In a new study published recently, scientists have revealed the genetic make-ups of gibbons, a primate family of apes, and revealed how related and close it is to humans genetically. Gibbons are the last to be genetically researched among the other great apes, because the chimpanzee genome was published in 2005 and that of the orangutan published in 2011, followed by the gorilla and the bonobo in 2012.
In trying to understand its genetic compositions, scientists were able to discover the particular genetic codes responsible for the amazing ability of the gibbons to swing from one tree to another at a speed of 35 mph or 56 kph. The scientists also found genetic changes in the gibbon that would have been very problematic in other apes or even cancer-causing in real humans.
According to a primate researcher at the Human Genome Sequencing Center at Baylor College of Medicine, Houston, Jeffery Rogers, “we now have whole genome sequences for all the great apes and, with this work, also the small apes – gibbons. This provides new information and insight into the history of the human genome, in evolutionary terms.”
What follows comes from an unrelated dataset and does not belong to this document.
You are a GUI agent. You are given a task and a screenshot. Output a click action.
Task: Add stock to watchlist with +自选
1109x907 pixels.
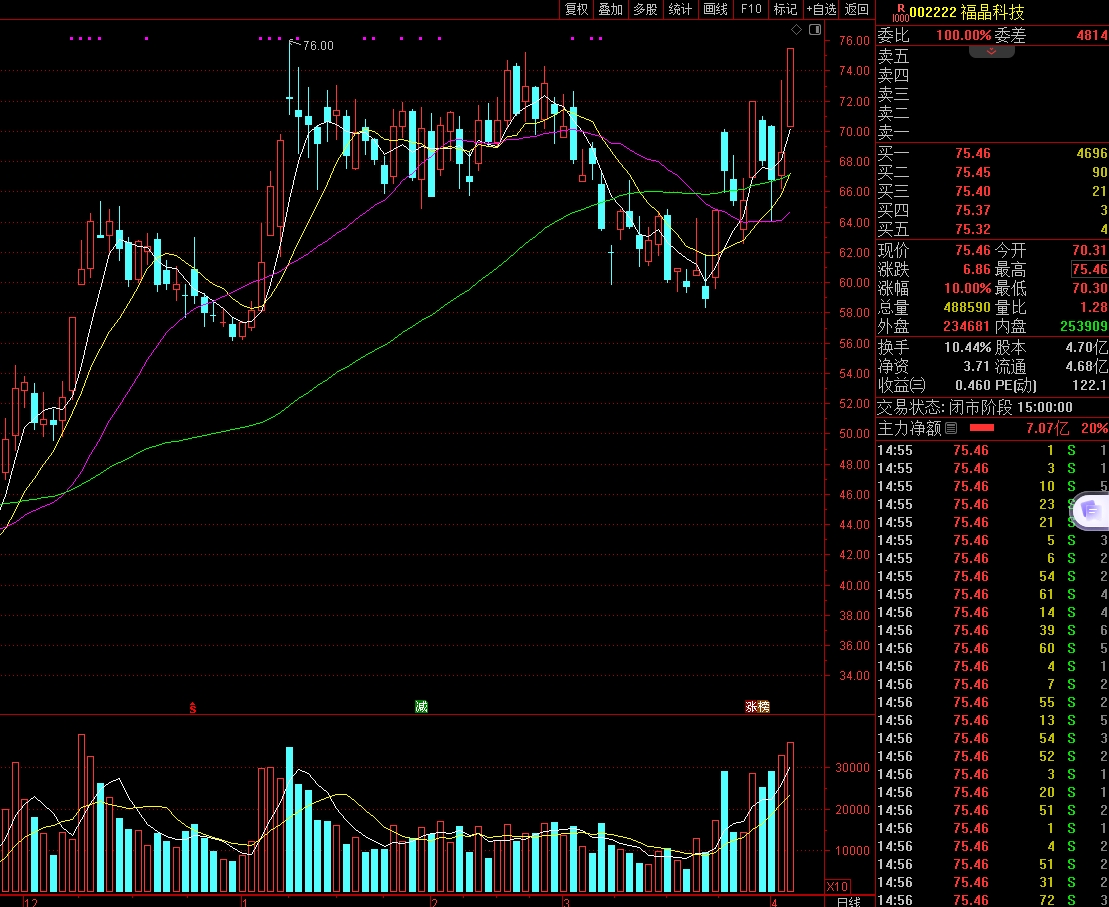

Gibbons are largely monogamous, and they are omnivores – living high in forest trees and feeding on tree leaves, fruits, insects, birds, and bird eggs. They weigh roughly 11 pounds and above, and can swing through forest branches with their long arms which are 1 ½ longer than their legs. Gibbons are close cousins to humans in terms of their genes, but they are still the most distantly related to human from among all apes.